* start DATA PROVIDED *

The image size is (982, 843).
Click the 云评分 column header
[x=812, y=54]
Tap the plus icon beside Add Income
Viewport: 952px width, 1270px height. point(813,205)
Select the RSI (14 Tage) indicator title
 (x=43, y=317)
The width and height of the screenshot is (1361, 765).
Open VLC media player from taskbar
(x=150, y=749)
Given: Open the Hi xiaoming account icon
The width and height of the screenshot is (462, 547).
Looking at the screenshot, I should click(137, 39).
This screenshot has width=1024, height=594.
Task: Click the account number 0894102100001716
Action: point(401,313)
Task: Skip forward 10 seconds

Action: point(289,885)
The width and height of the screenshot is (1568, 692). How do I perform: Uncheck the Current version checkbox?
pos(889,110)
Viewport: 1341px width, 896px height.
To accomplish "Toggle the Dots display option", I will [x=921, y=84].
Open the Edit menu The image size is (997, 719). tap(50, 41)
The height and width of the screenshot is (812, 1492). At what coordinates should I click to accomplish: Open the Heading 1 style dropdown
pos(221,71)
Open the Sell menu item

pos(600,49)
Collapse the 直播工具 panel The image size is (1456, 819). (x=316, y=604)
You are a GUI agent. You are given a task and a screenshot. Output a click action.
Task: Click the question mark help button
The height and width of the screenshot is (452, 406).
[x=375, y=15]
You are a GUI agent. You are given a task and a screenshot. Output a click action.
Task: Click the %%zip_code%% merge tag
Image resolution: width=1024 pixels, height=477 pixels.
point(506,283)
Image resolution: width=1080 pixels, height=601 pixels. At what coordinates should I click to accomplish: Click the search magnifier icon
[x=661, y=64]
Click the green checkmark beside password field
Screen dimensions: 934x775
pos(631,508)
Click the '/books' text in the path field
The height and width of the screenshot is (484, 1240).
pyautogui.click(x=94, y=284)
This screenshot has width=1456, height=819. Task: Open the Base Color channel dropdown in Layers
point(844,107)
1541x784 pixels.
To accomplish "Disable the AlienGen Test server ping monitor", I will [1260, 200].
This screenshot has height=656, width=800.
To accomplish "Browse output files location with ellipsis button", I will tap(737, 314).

* end DATA PROVIDED *

### TASK DETAILS
Swap every "Open" in these lines for "Launch", leaving everything else the same.

### FULL ANSWER
The image size is (982, 843).
Click the 云评分 column header
[x=812, y=54]
Tap the plus icon beside Add Income
Viewport: 952px width, 1270px height. point(813,205)
Select the RSI (14 Tage) indicator title
 (x=43, y=317)
The width and height of the screenshot is (1361, 765).
Launch VLC media player from taskbar
(x=150, y=749)
Given: Launch the Hi xiaoming account icon
The width and height of the screenshot is (462, 547).
Looking at the screenshot, I should click(137, 39).
This screenshot has width=1024, height=594.
Task: Click the account number 0894102100001716
Action: point(401,313)
Task: Skip forward 10 seconds

Action: point(289,885)
The width and height of the screenshot is (1568, 692). How do I perform: Uncheck the Current version checkbox?
pos(889,110)
Viewport: 1341px width, 896px height.
To accomplish "Toggle the Dots display option", I will [x=921, y=84].
Launch the Edit menu The image size is (997, 719). tap(50, 41)
The height and width of the screenshot is (812, 1492). At what coordinates should I click to accomplish: Launch the Heading 1 style dropdown
pos(221,71)
Launch the Sell menu item

pos(600,49)
Collapse the 直播工具 panel The image size is (1456, 819). (x=316, y=604)
You are a GUI agent. You are given a task and a screenshot. Output a click action.
Task: Click the question mark help button
The height and width of the screenshot is (452, 406).
[x=375, y=15]
You are a GUI agent. You are given a task and a screenshot. Output a click action.
Task: Click the %%zip_code%% merge tag
Image resolution: width=1024 pixels, height=477 pixels.
point(506,283)
Image resolution: width=1080 pixels, height=601 pixels. At what coordinates should I click to accomplish: Click the search magnifier icon
[x=661, y=64]
Click the green checkmark beside password field
Screen dimensions: 934x775
pos(631,508)
Click the '/books' text in the path field
The height and width of the screenshot is (484, 1240).
pyautogui.click(x=94, y=284)
This screenshot has width=1456, height=819. Task: Launch the Base Color channel dropdown in Layers
point(844,107)
1541x784 pixels.
To accomplish "Disable the AlienGen Test server ping monitor", I will [1260, 200].
This screenshot has height=656, width=800.
To accomplish "Browse output files location with ellipsis button", I will tap(737, 314).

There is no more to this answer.